A Ramsés se le puso el corazón en un puño. Meritamón se parecía tanto a su madre, Nefertari, que casi era su sosias. Dotada para la música, había elegido, desde muy joven, entrar en el templo y vivir una existencia recluida al servicio de la divinidad. Ése había sido el sueño de Nefertari, que Ramsés había roto al pedirle que fuera su gran esposa real. Meritamón podría haber ocupado el primer lugar entre las intérpretes sagradas del templo de Karnak, pero prefería residir aquí, junto al alma de Seti.
Las últimas notas emprendieron el vuelo hacia el sol; la intérprete dejó su oboe en el murete y abrió los ojos.
—¡Padre! ¿Hace mucho que estás aquí?
Ramsés se acercó a su hija y la abrazó largo rato.
—Te añoro, Meritamón.
—El faraón es el esposo de Egipto, su hijo es el pueblo entero. ¿Cómo es posible que tú, que tienes más de cien hijos e hijas, te acuerdes todavía de mí?
Él se apartó y la admiró.
—Los «hijos reales»… Se trata sólo de títulos honoríficos.
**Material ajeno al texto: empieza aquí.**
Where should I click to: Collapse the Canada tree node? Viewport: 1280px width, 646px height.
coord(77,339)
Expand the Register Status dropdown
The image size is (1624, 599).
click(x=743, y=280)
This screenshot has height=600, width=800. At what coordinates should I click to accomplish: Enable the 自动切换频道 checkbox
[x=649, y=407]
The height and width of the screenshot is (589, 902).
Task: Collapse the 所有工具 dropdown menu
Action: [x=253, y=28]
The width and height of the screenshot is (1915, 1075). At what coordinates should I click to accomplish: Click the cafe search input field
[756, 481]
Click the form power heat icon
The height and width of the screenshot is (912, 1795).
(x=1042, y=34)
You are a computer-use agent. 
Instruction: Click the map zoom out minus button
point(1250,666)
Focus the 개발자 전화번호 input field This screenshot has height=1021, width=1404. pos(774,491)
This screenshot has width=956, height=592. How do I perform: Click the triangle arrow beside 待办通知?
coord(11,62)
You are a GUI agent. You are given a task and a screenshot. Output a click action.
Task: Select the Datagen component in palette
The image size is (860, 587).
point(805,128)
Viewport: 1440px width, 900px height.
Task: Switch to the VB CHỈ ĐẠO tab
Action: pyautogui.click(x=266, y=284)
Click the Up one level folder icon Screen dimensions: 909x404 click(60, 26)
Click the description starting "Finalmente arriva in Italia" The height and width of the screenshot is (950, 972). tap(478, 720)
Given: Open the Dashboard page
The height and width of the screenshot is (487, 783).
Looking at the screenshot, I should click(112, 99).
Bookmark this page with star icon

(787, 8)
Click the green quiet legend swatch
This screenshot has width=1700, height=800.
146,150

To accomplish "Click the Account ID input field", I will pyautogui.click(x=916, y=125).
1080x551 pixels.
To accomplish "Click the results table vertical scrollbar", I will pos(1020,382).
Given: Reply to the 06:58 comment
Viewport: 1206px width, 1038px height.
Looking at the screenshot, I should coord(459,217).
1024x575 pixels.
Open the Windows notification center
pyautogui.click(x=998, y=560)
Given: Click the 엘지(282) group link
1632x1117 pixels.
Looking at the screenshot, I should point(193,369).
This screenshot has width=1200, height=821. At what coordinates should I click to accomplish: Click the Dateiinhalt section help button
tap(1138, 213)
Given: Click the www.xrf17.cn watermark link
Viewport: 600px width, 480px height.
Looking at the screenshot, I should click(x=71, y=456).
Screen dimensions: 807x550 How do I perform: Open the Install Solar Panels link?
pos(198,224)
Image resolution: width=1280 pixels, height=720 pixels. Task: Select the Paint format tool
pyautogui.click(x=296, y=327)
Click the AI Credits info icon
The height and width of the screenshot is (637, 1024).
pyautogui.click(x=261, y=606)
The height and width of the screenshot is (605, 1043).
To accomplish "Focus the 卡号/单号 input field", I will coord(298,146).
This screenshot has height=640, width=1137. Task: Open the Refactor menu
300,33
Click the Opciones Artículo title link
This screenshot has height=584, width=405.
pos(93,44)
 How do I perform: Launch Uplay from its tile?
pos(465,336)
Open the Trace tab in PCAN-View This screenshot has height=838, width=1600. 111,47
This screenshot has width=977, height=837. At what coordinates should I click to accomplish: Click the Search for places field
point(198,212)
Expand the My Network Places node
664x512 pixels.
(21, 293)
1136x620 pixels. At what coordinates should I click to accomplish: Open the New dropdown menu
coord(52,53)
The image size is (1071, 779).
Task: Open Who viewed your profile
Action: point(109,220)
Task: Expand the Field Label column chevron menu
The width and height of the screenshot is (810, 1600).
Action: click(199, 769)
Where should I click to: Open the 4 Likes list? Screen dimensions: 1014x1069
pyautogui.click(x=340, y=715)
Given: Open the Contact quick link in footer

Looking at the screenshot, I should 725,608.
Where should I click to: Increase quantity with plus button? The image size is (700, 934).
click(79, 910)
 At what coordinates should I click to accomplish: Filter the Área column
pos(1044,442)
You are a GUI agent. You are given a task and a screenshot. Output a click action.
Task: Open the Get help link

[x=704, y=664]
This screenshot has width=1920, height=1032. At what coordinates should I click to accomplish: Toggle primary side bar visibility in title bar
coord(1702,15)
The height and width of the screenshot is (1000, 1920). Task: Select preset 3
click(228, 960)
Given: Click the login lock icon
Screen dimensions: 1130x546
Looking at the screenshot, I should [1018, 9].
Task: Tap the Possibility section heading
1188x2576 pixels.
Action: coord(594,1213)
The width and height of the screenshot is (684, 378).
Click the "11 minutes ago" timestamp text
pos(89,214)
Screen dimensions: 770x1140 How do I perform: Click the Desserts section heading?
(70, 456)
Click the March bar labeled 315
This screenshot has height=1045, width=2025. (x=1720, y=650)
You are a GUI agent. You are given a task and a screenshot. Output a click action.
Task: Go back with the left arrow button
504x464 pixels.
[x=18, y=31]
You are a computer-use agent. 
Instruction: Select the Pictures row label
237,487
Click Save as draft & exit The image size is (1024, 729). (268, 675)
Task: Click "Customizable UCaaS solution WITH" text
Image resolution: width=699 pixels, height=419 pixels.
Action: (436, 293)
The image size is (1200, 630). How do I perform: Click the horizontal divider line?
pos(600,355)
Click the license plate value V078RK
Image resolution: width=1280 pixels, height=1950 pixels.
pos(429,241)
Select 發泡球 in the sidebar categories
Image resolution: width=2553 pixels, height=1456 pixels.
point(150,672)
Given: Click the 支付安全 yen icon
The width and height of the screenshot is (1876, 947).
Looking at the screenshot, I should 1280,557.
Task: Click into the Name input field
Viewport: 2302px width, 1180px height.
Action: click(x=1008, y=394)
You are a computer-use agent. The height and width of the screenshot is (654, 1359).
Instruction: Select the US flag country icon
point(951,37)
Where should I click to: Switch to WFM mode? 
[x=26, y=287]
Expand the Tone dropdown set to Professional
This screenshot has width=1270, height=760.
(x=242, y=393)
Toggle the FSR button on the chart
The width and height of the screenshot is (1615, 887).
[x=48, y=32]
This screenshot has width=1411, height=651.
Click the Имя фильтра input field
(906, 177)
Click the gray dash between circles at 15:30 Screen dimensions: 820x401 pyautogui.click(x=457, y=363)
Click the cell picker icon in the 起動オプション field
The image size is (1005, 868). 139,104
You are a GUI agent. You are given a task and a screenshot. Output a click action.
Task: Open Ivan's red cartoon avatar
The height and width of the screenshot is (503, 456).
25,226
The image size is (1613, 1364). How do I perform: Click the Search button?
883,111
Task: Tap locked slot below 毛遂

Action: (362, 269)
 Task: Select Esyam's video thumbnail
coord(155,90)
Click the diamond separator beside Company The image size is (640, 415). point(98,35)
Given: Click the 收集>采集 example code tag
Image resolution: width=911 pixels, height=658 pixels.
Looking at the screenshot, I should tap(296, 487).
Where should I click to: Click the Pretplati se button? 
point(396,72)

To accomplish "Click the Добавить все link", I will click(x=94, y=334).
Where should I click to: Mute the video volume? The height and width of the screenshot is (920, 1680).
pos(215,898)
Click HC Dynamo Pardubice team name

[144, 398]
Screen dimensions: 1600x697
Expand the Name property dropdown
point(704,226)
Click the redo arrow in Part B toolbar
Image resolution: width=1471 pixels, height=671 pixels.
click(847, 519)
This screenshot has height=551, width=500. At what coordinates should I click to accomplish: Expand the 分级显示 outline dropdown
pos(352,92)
Tú eres la hija de Nefertari, mi único amor.
—Ahora tu esposa es Iset la bella.
—¿Me lo reprochas?
—No, hiciste bien; no te traicionará.
—¿Aceptas venir a Pi-Ramsés?
—No, padre. El mundo exterior me aburre. ¿Hay algo más esencial que la celebración de los ritos? Todos los días pienso en mi madre: realizo su sueño y estoy convencida de que mi felicidad alimenta su eternidad.
—Te legó su belleza y su carácter; ¿tengo alguna posibilidad de convencerte?
—Ninguna, lo sabes muy bien.
Tomó suavemente sus manos.
—¿Realmente ninguna?
Ella sonrió con la gracia de Nefertari.
—¿Te atreverás a darme una orden?
—Eres el único ser a quien el faraón renuncia a imponer su voluntad.
—Esto no es una derrota, padre; en el templo soy más útil que en la corte. Hacer vivir el espíritu de mis abuelos y mi madre me parece una tarea fundamental. Si no mantuviéramos el vínculo con los antepasados, ¿qué mundo erigiríamos?
—Sigue tocando esta música celestial, Meritamón; Egipto la necesitará.
La angustia oprimió el corazón de la muchacha.
—¿Qué peligro temes?
—Amenaza tormenta.
—¿Acaso no eres tú el dueño?
—Toca, Meritamón, toca también para el faraón; crea armonía, hechiza a las divinidades, atráelas hacia el doble país. Amenaza tormenta y será terrorífica.